Auf der Webseite des AUfrufs wird empfohlen, Fragen zu stellen an sciencemarchgermany@gmail.com

Hier noch ein Leserbrief aus den heutigen NachDenkSeiten:

Sehr geehrter Herr Müller,

bezugnehmend auf Ihren gestrigen Beitrag über den „March For Science“ am 22.04. kann ich Ihnen zu Hundertprozent zustimmen!

Ich arbeite selbst an einem Forschungszentrum und bin umgeben von Personen, für die die Wissenschaft alles bedeutet. Vor einigen Wochen wurden auf einer internen Betriebsversammlung zwei Kampagnen vorgestellt und an die Leute herangetragen, wo bei mir alle Alarmglocken angingen. Die erste Kampagne war „Pulse of Europe“, wo ich sofort in die Runde entgegnete, dass es sich dabei um eine PR-Kampagne mit neoliberalen Interessen handelt. Die zweite war eben dieser „March For Science“, von der ich davor noch nichts gehört hatte, die mir aber unbewusst irgendwie Bauchschmerzen bereitete, vielleicht weil es so viele Ähnlichkeiten zu „Pulse of Europe“ gibt? Stammen am Ende sogar beide aus ein und derselben PR-Schmiede?

Als ich mir das Programm zum MOS ansah, verstärkte sich mein schlechtes Bauchgefühl, auch aufgrund der massiv vorangetriebenen Kampagne. Zumal die Initiatoren die Wissenschaft extrem hochheben, ja in einer Weise derart erhöhen, wie man das nur von Religionen und Sekten kennt. Sie werfen irgendwelchen Gegnern (die sie nie klar benennen) vor, mit alternativen Fakten hausieren zu gehen, ohne dass sie, wie Sie das in Ihrem Artikel taten, Ross und Reiter beim Namen nennen. Meinem Erachten nach soll diese Kampagne als Tiefenindoktrination wirken, genauso wie das Professor Mausfeld in seinem letzten Vortrag beim IPPNW dargestellt hat. Die Wissenschaft als Entität, die schon als Art Apotheose angesehen werden muss, soll nicht kritisiert werden, wobei sich dies wie bei einer Art Symbiose mit der herrschenden Meinung der Eliten deckt. Die Eliten und die ihnen hörigen Medien verlieren die Deutungshoheit gegenüber dem Volk, der Mehrheit der Menschen. Das was der Mainstream als Nachricht verkauft, soll die ganze und alleinige Wahrheit repräsentieren, jedes Abweichende ist Fake News, Populismus oder Verschwörungstheorie. Und genau in dieselbe Kerbe schlägt der „March For Science“, was meiner Meinung nach kein Zufall ist! Diese Initiative wirft anderen vor, mit Meinungen zu hantieren, alternative Fakten zu präsentieren und somit unwissenschaftlich zu sein. Doch dabei strotzt selbst das Programm des MOS vor Unwissenschaftlichkeit, dass einem wissenschaftlich interessierten Menschen nur noch die Haare zu Berge stehen!! Dazu einige kleine Beispiele. Basis ist dabei die folgende Crowdfunding-Seite.
● ● ● ● ●
> **ZU BEARBEITEN**
1. Gib den Teil des Textauszugs wortgetreu wieder, der mit „Sehr geehrter Herr“ beginnt und bis einschließlich „und derselben PR-Schmiede?“ reicht.
2. Beantworte anhand des Textauszugs die folgenden Fragen:
(a) An welchem Datum findet der „March For Science“ statt?
(b) Welche andere Kampagne wurde auf der internen Betriebsversammlung vorgestellt?
(c) Wo arbeitet die Person, die den Leserbrief geschrieben hat?

> **BEREITGESTELLTES MATERIAL**
● ● ● ● ●
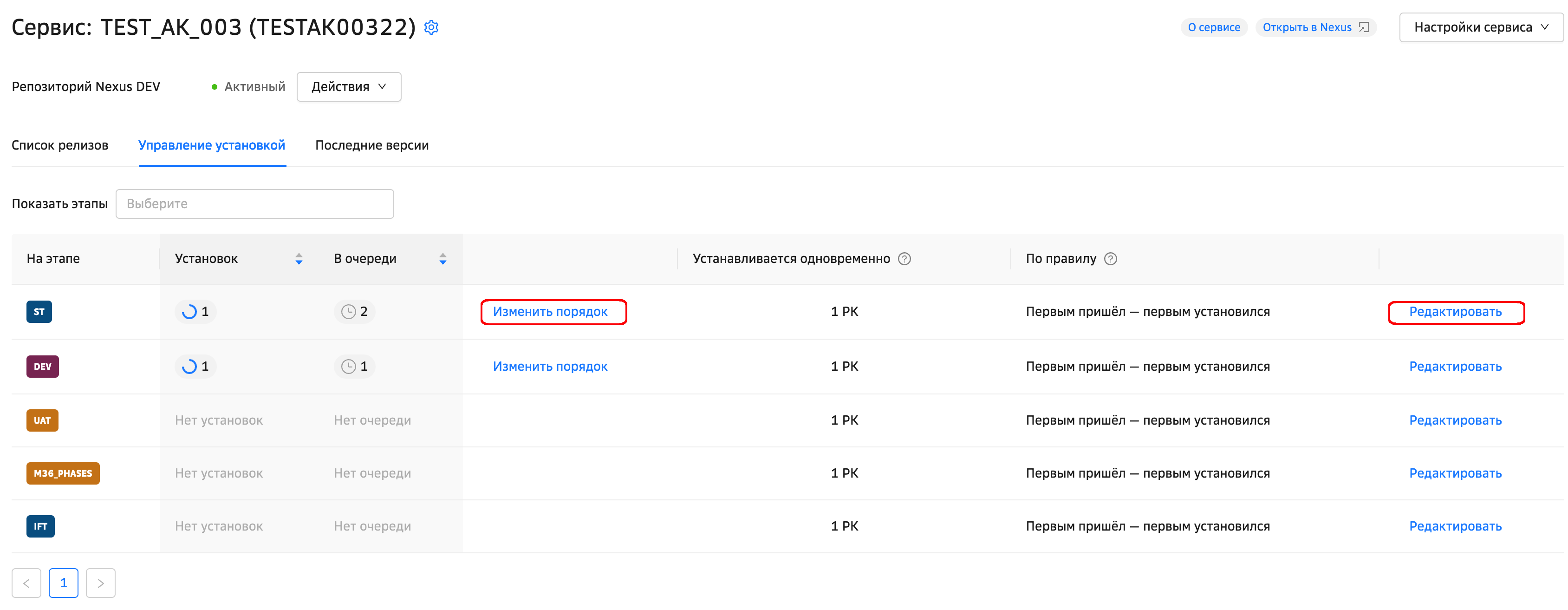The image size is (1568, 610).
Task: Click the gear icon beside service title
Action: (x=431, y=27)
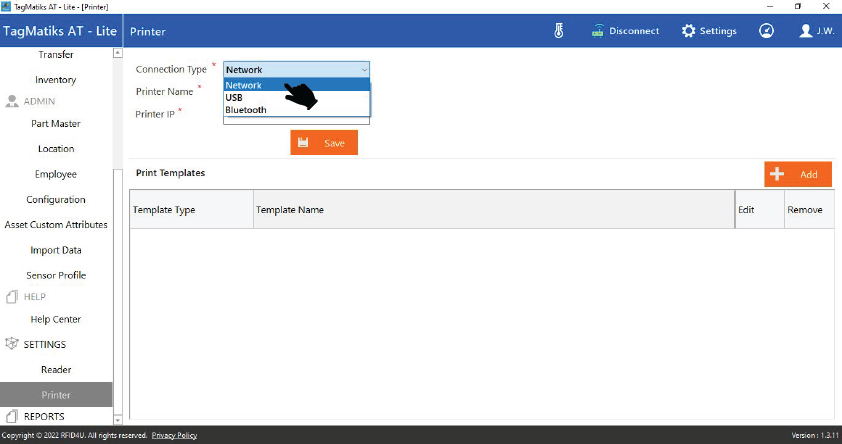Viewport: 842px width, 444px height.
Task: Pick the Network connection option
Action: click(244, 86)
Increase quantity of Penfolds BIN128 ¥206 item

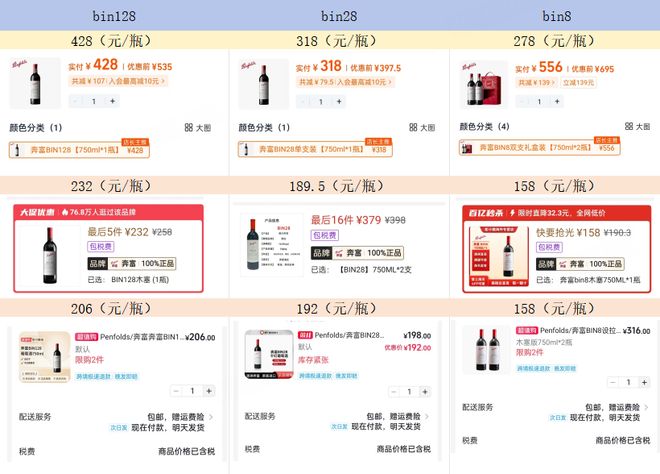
● ● ● ● ●
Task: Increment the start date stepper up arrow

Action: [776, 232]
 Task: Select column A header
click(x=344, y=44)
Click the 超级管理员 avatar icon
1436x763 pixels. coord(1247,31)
● ● ● ● ●
> **GELÖSTE AUFGABEN**
1.
Sehr geehrter Herr Müller,

bezugnehmend auf Ihren gestrigen Beitrag über den „March For Science“ am 22.04. kann ich Ihnen zu Hundertprozent zustimmen!

Ich arbeite selbst an einem Forschungszentrum und bin umgeben von Personen, für die die Wissenschaft alles bedeutet. Vor einigen Wochen wurden auf einer internen Betriebsversammlung zwei Kampagnen vorgestellt und an die Leute herangetragen, wo bei mir alle Alarmglocken angingen. Die erste Kampagne war „Pulse of Europe“, wo ich sofort in die Runde entgegnete, dass es sich dabei um eine PR-Kampagne mit neoliberalen Interessen handelt. Die zweite war eben dieser „March For Science“, von der ich davor noch nichts gehört hatte, die mir aber unbewusst irgendwie Bauchschmerzen bereitete, vielleicht weil es so viele Ähnlichkeiten zu „Pulse of Europe“ gibt? Stammen am Ende sogar beide aus ein und derselben PR-Schmiede?

2.
(a) Der „March For Science“ findet am 22.04. statt.
(b) Die andere Kampagne war „Pulse of Europe“.
(c) Die Person arbeitet an einem Forschungszentrum.